» Assigned task
Each line of the records below that holds "watermark" should be copied out.

» Provided data
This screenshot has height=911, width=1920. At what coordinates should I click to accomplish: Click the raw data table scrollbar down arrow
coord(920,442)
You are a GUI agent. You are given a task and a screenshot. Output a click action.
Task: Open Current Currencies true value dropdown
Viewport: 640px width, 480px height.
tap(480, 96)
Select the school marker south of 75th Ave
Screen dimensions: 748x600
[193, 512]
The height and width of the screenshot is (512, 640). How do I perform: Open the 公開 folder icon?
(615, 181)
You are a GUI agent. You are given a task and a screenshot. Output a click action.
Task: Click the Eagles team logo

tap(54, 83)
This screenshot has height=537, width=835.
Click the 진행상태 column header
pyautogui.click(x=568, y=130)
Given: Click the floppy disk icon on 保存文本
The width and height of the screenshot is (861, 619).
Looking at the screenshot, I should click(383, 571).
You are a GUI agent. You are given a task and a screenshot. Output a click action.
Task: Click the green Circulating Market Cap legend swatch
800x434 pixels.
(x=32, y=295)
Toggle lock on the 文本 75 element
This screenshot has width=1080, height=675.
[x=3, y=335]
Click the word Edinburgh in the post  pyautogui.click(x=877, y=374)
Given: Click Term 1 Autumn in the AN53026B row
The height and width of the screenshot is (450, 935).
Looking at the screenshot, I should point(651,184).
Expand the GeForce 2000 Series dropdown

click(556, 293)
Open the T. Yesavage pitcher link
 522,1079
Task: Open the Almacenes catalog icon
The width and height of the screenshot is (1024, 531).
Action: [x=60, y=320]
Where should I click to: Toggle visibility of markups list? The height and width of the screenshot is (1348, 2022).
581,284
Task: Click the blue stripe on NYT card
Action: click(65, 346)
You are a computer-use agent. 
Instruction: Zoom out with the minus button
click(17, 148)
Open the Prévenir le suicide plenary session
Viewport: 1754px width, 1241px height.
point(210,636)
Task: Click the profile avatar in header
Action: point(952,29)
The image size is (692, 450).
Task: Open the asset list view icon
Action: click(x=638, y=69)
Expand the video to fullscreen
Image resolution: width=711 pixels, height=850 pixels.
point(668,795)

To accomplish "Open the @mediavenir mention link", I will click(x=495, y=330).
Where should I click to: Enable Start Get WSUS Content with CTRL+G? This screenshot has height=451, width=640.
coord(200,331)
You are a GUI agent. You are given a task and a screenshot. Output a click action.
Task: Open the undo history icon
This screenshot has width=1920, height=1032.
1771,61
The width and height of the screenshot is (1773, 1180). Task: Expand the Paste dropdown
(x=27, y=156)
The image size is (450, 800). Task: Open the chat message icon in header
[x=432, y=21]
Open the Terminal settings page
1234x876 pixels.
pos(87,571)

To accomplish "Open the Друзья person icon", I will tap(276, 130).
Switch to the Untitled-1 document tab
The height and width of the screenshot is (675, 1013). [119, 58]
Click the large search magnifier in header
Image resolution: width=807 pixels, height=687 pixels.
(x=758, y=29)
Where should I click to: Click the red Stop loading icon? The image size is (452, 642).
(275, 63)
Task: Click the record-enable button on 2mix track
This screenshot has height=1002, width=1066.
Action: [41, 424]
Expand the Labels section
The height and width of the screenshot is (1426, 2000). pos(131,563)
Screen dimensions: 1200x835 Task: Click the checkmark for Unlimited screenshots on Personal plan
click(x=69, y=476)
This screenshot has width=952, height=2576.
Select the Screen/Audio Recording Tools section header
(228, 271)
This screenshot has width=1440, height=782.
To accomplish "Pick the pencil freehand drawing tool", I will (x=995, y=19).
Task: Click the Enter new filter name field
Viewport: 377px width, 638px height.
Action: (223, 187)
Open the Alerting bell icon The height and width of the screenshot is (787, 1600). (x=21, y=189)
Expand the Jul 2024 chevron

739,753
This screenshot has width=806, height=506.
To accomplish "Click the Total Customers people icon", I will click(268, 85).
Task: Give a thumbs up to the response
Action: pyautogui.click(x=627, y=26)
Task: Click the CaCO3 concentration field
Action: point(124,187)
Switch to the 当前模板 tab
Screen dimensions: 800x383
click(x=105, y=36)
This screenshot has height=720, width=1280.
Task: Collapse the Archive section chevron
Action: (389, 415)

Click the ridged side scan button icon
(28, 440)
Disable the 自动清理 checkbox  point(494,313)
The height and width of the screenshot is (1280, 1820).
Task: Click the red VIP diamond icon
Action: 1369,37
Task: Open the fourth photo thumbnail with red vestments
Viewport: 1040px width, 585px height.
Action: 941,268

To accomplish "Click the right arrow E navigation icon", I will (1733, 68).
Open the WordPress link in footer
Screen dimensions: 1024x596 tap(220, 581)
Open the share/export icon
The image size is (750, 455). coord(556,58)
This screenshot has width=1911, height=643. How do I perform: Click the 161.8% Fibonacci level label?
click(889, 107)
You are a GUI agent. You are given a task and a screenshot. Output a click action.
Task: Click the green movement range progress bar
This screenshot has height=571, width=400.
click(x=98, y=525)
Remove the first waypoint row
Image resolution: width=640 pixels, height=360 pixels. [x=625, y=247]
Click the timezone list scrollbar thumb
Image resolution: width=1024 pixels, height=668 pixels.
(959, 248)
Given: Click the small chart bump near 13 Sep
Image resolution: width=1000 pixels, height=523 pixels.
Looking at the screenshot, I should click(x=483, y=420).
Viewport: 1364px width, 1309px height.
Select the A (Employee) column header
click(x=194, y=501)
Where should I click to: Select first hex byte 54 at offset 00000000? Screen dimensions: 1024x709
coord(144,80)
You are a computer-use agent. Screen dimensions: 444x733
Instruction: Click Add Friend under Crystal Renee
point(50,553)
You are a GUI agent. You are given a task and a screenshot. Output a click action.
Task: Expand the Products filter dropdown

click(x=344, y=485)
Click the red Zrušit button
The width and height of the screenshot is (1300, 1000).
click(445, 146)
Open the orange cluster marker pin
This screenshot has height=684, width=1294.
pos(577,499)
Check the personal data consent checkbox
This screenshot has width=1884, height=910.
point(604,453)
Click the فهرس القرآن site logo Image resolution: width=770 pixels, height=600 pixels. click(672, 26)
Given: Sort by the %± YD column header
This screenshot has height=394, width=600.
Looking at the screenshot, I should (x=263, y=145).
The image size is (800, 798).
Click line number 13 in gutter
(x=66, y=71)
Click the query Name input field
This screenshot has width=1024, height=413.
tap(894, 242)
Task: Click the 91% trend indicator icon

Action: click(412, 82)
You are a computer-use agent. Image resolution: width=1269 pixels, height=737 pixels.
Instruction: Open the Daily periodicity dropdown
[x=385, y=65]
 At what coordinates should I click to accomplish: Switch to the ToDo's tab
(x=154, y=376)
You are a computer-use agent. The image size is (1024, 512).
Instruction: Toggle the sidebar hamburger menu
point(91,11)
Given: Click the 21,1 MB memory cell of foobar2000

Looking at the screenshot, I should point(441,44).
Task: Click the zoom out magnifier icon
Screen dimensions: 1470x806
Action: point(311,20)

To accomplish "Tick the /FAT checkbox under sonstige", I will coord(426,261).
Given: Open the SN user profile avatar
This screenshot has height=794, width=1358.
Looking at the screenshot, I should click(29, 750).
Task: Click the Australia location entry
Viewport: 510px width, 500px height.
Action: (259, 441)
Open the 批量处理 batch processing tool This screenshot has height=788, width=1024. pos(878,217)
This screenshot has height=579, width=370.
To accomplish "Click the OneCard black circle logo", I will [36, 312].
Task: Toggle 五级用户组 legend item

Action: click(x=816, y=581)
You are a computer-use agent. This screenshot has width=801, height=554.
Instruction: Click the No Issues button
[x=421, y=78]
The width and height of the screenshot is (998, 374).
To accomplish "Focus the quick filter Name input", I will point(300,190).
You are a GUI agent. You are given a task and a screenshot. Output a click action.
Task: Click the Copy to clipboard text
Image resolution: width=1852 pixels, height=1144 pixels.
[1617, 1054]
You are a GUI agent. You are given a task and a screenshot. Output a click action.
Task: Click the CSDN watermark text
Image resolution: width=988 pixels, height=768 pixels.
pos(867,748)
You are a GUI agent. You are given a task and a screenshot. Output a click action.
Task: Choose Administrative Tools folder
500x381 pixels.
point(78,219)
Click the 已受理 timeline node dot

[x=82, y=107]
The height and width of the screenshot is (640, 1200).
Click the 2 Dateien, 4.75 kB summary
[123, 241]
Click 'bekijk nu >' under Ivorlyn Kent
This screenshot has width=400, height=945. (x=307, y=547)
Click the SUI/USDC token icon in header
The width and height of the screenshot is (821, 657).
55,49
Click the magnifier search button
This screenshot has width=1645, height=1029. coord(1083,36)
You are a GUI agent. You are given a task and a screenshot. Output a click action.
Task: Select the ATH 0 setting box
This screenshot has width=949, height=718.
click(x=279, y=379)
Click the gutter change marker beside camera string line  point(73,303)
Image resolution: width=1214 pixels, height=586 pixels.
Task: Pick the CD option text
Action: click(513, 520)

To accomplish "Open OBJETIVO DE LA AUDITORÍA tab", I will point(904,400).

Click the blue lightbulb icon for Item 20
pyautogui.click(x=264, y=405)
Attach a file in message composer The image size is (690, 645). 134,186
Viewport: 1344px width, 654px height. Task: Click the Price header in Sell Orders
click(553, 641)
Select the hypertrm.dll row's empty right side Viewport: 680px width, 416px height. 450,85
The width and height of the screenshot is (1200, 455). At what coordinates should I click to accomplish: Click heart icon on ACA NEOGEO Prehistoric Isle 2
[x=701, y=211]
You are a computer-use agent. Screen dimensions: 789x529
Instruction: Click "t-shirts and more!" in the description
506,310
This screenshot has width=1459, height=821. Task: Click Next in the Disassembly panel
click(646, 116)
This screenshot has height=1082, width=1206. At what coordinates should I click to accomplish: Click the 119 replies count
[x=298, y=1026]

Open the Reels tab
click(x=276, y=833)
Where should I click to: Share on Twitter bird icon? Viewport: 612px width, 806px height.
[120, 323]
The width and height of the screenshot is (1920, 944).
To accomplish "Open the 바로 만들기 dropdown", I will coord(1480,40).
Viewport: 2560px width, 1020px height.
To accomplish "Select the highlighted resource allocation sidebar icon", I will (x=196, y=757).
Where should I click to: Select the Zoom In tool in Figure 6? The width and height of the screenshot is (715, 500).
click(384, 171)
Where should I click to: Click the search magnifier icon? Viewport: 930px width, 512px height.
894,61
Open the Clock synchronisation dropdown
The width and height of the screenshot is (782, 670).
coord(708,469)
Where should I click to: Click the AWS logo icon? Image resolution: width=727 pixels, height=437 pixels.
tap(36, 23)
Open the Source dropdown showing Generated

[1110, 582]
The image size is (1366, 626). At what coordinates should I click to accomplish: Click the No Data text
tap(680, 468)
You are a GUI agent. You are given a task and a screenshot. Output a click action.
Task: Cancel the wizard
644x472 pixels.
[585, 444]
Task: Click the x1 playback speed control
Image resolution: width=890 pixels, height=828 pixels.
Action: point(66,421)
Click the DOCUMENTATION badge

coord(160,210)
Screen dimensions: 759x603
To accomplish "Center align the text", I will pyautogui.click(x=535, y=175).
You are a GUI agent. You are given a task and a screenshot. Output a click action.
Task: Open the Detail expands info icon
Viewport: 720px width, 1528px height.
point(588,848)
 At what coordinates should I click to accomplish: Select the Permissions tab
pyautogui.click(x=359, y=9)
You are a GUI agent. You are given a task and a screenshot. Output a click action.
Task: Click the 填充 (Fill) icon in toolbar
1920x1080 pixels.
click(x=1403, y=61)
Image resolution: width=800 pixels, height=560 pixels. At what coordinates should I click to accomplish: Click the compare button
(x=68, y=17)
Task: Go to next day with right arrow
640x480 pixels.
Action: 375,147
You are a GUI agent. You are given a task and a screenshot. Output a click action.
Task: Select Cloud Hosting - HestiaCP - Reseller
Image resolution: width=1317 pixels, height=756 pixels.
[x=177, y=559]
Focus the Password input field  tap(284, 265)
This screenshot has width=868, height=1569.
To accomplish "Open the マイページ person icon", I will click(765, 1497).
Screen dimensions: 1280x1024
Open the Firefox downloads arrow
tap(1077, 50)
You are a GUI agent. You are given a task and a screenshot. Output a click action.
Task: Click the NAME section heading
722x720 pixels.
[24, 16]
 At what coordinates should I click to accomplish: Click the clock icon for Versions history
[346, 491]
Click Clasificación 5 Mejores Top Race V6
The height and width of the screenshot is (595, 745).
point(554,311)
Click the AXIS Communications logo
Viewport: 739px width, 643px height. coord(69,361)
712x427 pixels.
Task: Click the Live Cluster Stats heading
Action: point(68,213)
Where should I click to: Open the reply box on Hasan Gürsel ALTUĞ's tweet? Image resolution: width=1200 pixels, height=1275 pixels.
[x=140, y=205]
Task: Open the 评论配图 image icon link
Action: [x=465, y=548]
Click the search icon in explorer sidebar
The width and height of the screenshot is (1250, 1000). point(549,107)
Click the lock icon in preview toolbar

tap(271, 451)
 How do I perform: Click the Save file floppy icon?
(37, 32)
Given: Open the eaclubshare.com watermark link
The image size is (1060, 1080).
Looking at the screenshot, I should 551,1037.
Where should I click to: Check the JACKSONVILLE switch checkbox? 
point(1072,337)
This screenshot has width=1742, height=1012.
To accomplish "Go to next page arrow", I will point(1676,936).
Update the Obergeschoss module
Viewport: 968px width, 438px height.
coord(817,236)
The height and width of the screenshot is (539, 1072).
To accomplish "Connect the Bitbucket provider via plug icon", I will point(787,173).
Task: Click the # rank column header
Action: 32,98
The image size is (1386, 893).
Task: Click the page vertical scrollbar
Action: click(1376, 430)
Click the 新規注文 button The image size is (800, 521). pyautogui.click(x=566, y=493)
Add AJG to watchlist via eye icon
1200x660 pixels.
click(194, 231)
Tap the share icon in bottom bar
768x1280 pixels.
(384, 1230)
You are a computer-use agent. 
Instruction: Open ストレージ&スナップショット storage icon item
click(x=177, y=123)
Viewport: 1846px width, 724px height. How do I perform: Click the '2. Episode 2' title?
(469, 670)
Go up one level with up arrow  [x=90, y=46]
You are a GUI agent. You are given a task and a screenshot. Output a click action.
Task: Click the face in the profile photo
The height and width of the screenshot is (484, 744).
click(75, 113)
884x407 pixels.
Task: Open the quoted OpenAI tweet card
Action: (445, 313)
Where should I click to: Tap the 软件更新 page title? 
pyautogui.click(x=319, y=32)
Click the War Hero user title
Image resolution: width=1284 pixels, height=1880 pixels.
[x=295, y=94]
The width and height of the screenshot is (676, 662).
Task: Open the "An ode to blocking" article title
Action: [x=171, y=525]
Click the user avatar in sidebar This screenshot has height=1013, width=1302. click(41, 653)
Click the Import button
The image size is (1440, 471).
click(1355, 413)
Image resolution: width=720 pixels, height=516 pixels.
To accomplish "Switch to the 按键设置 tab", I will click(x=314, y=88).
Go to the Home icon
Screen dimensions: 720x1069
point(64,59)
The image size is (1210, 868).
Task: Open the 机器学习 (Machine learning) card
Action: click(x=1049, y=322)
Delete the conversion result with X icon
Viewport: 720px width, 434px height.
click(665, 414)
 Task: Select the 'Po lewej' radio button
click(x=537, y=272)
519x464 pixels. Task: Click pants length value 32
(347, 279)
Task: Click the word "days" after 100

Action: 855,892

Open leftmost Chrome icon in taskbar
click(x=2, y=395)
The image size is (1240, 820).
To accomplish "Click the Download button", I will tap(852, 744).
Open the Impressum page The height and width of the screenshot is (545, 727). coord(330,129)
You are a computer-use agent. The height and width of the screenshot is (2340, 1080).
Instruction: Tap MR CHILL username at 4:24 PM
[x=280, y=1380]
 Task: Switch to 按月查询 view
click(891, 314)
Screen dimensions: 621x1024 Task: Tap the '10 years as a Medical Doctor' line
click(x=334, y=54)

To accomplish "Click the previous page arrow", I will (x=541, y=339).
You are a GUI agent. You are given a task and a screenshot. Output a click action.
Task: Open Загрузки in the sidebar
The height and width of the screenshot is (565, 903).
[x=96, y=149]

» Written reply
Task: Click the CSDN watermark text
Given: Open the eaclubshare.com watermark link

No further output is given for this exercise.